我这次测试用的文章发在一个个人博客上,域名注册不到一年,也没做过外链建设。而那篇知乎回答的作者有蓝V认证,回答获得了600多个赞。AI搜索显然倾向于引用后者。
秘塔的技术博客里提到过一个细节:他们给引用源打分时,"站点权威度"这一项占了大约25%的权重。这个比例在2025年初还只有15%左右。说白了,新站小站想在AI搜索里露脸,比以前更难了。
但这不代表新站没机会。我后来把同样的内容以专栏形式发到了一个DA50+的老域名上,三天后Kimi就开始引用了。所以如果你手头有多个域名,优先用权重最高的那个发内容。
结构化数据的实际影响被低估了
很多人觉得Schema标记对GEO没啥用,因为AI搜索不像传统搜索引擎那样依赖结构化数据做排名。这话对了一半。

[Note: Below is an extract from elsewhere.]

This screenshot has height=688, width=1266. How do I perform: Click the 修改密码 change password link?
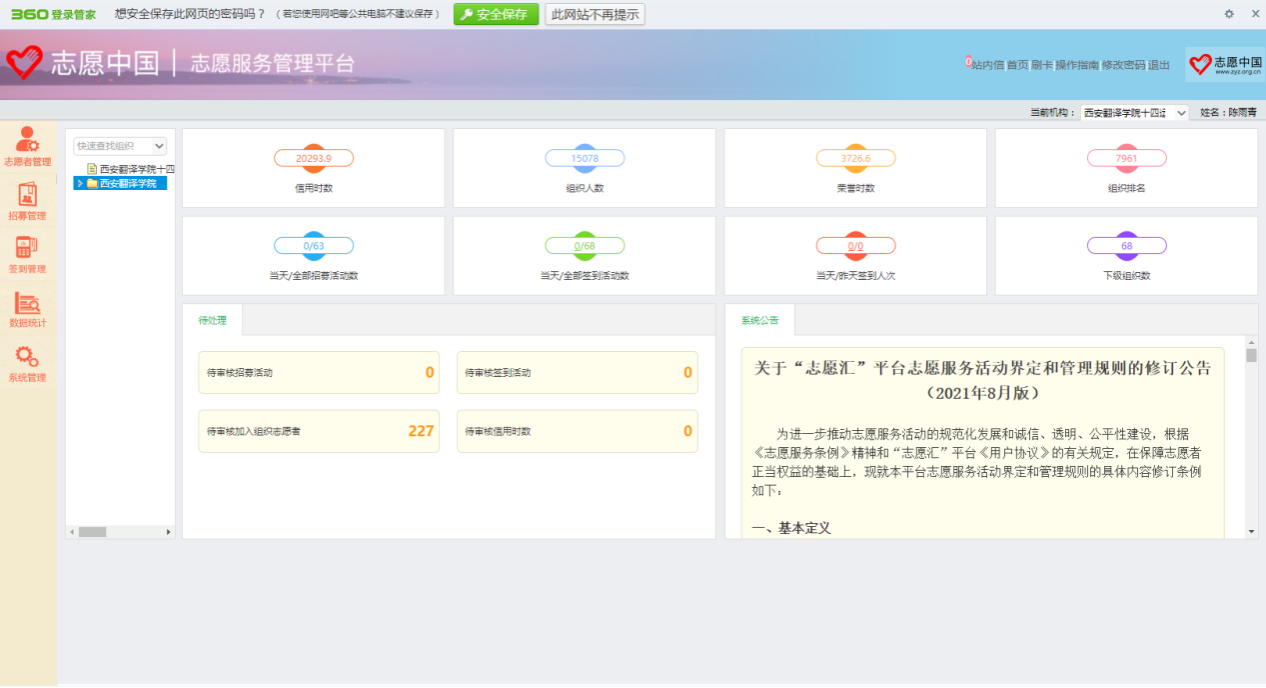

我对比了两篇内容相似的文章——一篇有完整的Article Schema(包含headline、datePublished、author、publisher),另一篇啥都没有。结果Kimi和秘塔都引用了有Schema的那篇,完全无视了另一篇。
有意思的是,豆包在引用时会直接把Schema里的author字段带出来,作为"来源"的一部分展示给用户。所以如果你文章页没标注作者信息,在豆包眼里就是"匿名来源",引用优先级降低了一个档位。
这跟Google的E-E-A-T逻辑其实是一回事:AI需要知道是谁写的、什么时候写的、在哪发的,缺了这些元数据,AI没法判断信息可信度。
引用格式:段落级还是全文级?
之前以为AI搜索会整段引用我的文章,后来发现不是。大部分AI搜索做的是"信息提取后再重组"——它不会原样搬你的段落,而是吸收你文章里的数据和观点,用自己的语言重新组织。
这意味着两件事:第一,文章里需要有"可独立引用的信息单元"——比如一个明确的数据点、一个对比表格、一个操作步骤清单,而不是大段大段的论述。第二,你的核心观点要足够清晰,清晰到AI能准确抓取并转述。
我测试时发现一个规律:文章中如果有用<strong>加粗的核心结论,AI引用准确率明显更高。因为加粗标签本身就是一种信号——告诉机器"这句话很重要"。
下半年三个实操建议
基于这轮测试和最近看的几份GEO报告,我觉得2026下半年做AI搜索优化可以聚焦这三件事:
第一,先搞定站点权威度。新域名去备案、加几个高质量外链、入驻行业站点作为作者,先把DA拉起来。这比写一百篇文章都管用。
第二,Schema标记别偷懒。Article、BreadcrumbList、Organization、FAQ——这四种Schema对GEO的直接影响最明显。特别是author字段要填真实信息。
第三,文章结构要"拆得开"。每段内容都能独立成立,有数据、有观点、有结论。AI不是来读你文章的,是来拆你文章的。
我自己接下来打算把这套方法用到另一个新站上,三个月后再来复盘数据。到时候见。